- _What you should do_
After finding the line with "You are a computer-use" in the entries below, copy that line and each one after it exactly, through the last line, and omit pictures.

- _Listed entries_
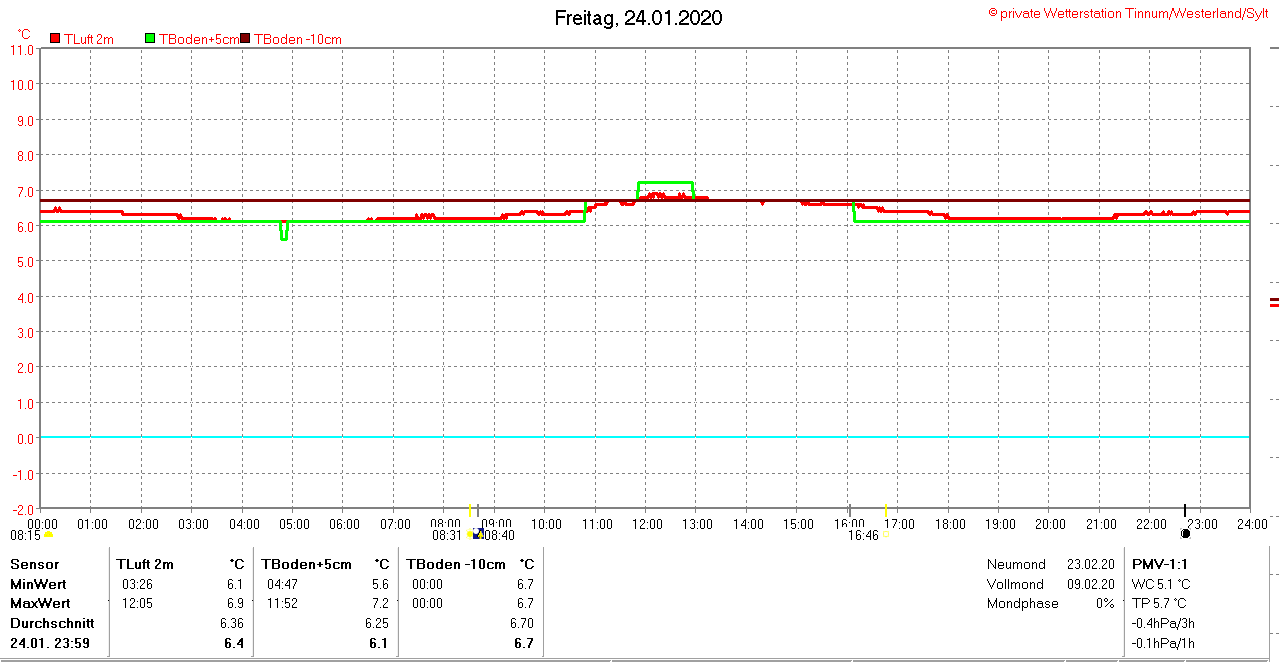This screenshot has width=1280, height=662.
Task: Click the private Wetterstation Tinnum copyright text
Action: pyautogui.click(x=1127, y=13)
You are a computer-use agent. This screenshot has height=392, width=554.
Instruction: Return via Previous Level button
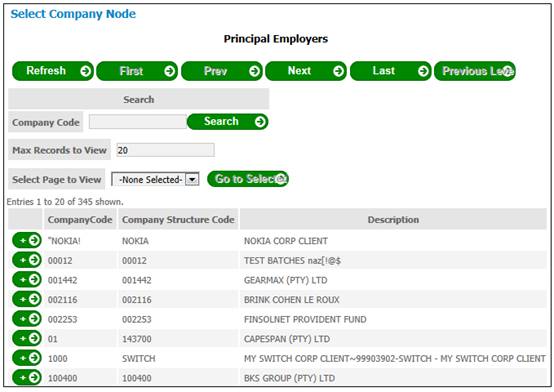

- _Result of the exercise_
You are a computer-use agent. This screenshot has height=392, width=554.
Instruction: Return via Previous Level button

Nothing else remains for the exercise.